細かいことが気になりすぎて、仕事が進まない。そんなときはどうすればいいのか。精神科医の西脇俊二氏は「すべてが大事に思えて優先順位がつけられない人は、すべての段取りを書き出すところから始めるといい」と説く——。
※本稿は、西脇俊二『繊細な人が快適に暮らすための習慣』(KADOKAWA)を再編集したものです。
繊細な感性の持ち主ほど「段取り」が苦手
繊細だったり敏感だったり、「細かいことが気になる」性質の人からの相談が今、増えています。「仕事や家事がはかどらない」「わかっていても細かいことが気になって中断し、結局のびのびになってしまう」といった内容です。

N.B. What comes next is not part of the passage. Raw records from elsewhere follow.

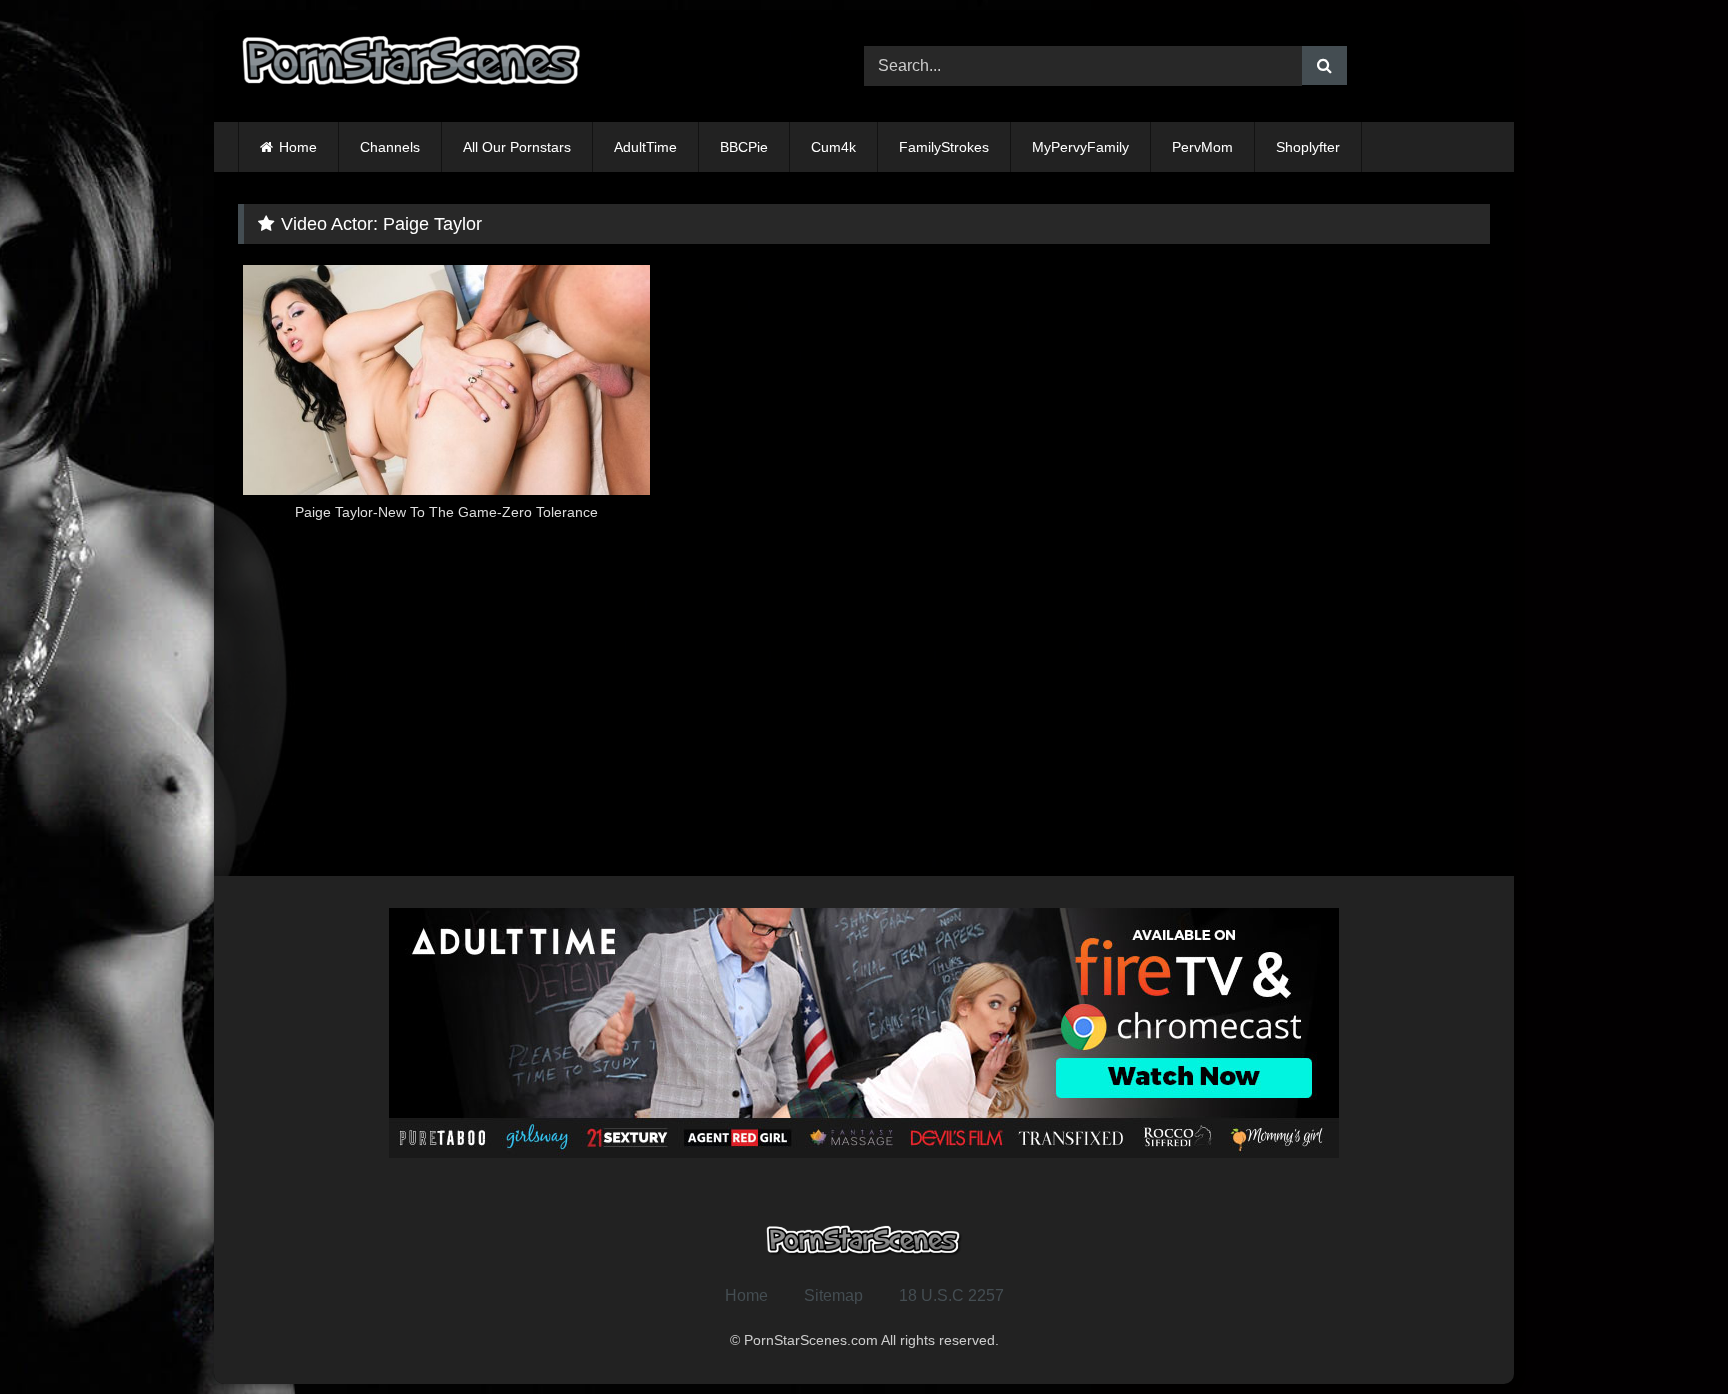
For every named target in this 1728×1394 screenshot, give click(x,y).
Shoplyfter (1308, 147)
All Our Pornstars (517, 147)
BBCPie (744, 147)
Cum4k (833, 147)
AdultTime (645, 147)
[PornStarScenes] (413, 66)
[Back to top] (1666, 1334)
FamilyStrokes (944, 147)
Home (298, 147)
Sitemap (833, 1295)
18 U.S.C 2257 (951, 1295)
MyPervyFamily (1080, 147)
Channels (390, 147)
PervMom (1202, 147)
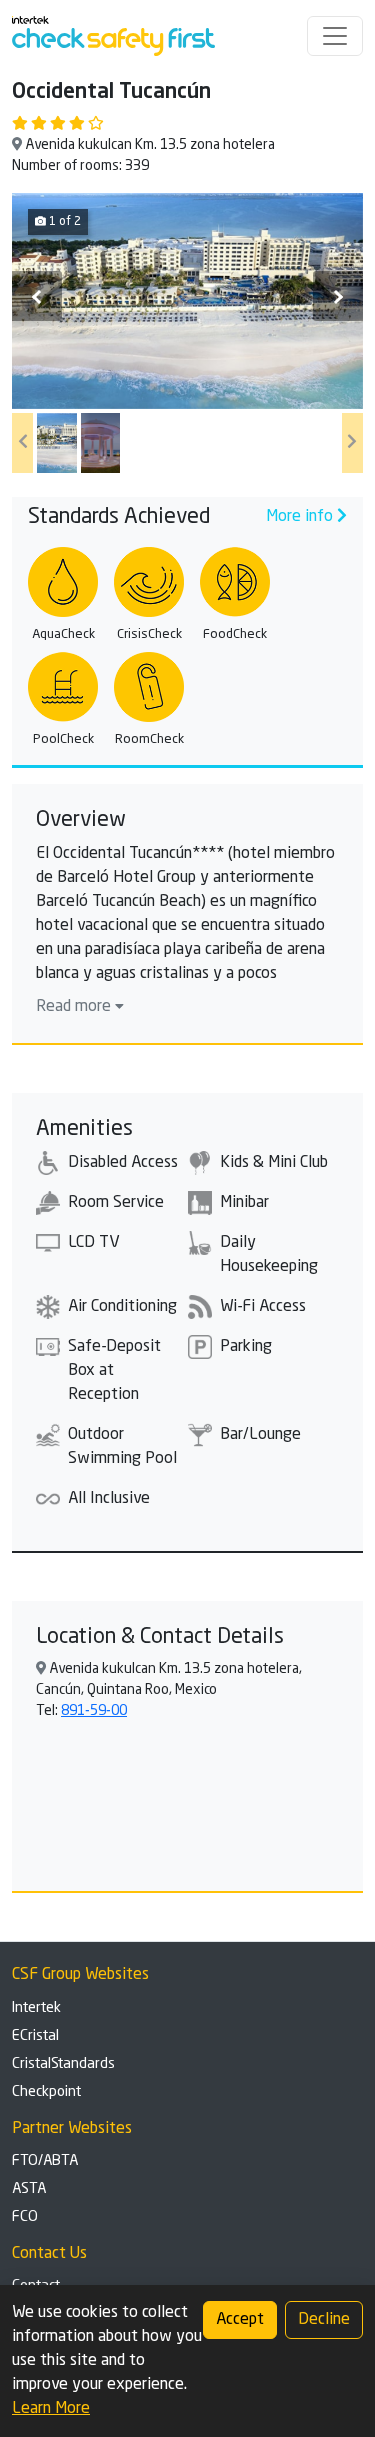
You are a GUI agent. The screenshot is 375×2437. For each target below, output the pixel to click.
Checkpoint (46, 2092)
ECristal (35, 2036)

精神科医をしている私自身も、そうした性質の持ち主ですから、悩む人の気持ちがよくわかります。本稿では、私が実践して効果の上がった方法を紹介します。
こうした悩みを改善するには、優先順位力が必要です。
敏感な人は日常生活において、さまざまな迷路に入り込みます。たとえば、仕事で企画書を書くとき。「まず骨子を決めたほうがいいのはわかっているのに、文字のフォントや置き方のデザインを工夫してしまう」といったケース。
家でも、来客の前に「玄関がキレイかどうかチェックしなきゃ」と思いながら、絶対に見られるはずのないキッチンの壁の油ハネを一生懸命拭いてしまったりします。
優先順位が頭ではわかっていても、その通りに行動できません。
これらの原因は「完璧主義」です。タスクを構成するすべての部分が大事に見えて、細部まで手をかけずにいられないのです。
しかし、完璧主義は、必ずしも「完璧に仕上がる」ことにはつながりません。細部に凝りすぎて肝心な部分が抜けた、時間がかかって期限を守れなかった、などの失敗も起こりえます。